Printing BFS (Binary Tree) in Level Order with Specific Formatting

viksit picture viksit · Dec 12, 2009 · Viewed 53.5k times · Source

To begin with, this question is not a dup of this one, but builds on it.

Taking the tree in that question as an example,

    1 
   / \
  2   3
 /   / \
4   5   6

How would you modify your program to print it so,

1
2 3
4 5 6

rather than the general

1 
2 
3 
4 
5 
6

I'm basically looking for intuitions on the most efficient way to do it - I've got a method involving appending the result to a list, and then looping through it. A more efficient way might be to store the last element in each level as it is popped, and print out a new line afterward.

Ideas?

Answer

Alex Martelli picture Alex Martelli · Dec 12, 2009

Just build one level at a time, e.g.:

class Node(object):
  def __init__(self, value, left=None, right=None):
    self.value = value
    self.left = left
    self.right = right

def traverse(rootnode):
  thislevel = [rootnode]
  while thislevel:
    nextlevel = list()
    for n in thislevel:
      print n.value,
      if n.left: nextlevel.append(n.left)
      if n.right: nextlevel.append(n.right)
    print
    thislevel = nextlevel

t = Node(1, Node(2, Node(4, Node(7))), Node(3, Node(5), Node(6)))

traverse(t)

Edit: if you're keen to get a small saving in maximum consumed "auxiliary" memory (never having simultaneously all this level and the next level in such "auxiliary" memory), you can of course use collection.deque instead of list, and consume the current level as you go (via popleft) instead of simply looping. The idea of creating one level at a time (as you consume --or iterate on-- the previous one) remains intact -- when you do need to distinguish levels, it's just more direct than using a single big deque plus auxiliary information (such as depth, or number of nodes remaining in a given level).

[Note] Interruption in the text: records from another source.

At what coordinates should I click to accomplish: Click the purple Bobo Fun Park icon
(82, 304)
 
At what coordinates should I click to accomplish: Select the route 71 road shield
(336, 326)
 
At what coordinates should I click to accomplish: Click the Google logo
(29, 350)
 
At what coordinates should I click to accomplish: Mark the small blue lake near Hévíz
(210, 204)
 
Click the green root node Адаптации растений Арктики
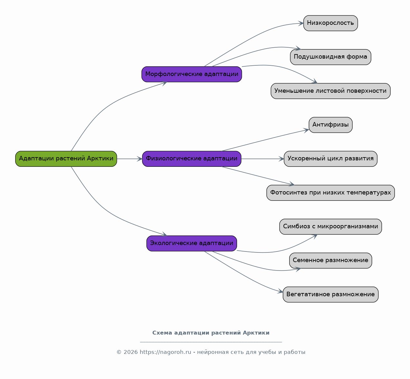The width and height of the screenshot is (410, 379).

However, a list that is only appended to (and looped on, rather than "consumed") is quite a bit more efficient than a deque (and if you're after C++ solutions, quite similarly, a std::vector using just push_back for building it, and a loop for then using it, is more efficient than a std::deque). Since all the producing happens first, then all the iteration (or consuming), an interesting alternative if memory is tightly constrained might be to use a list anyway to represent each level, then .reverse it before you start consuming it (with .pop calls) -- I don't have large trees around to check by measurement, but I suspect that this approach would still be faster (and actually less memory-consuming) than deque (assuming that the underlying implementation of list [[or std::vector]] actually does recycle memory after a few calls to pop [[or pop_back]] -- and with the same assumption for deque, of course;-).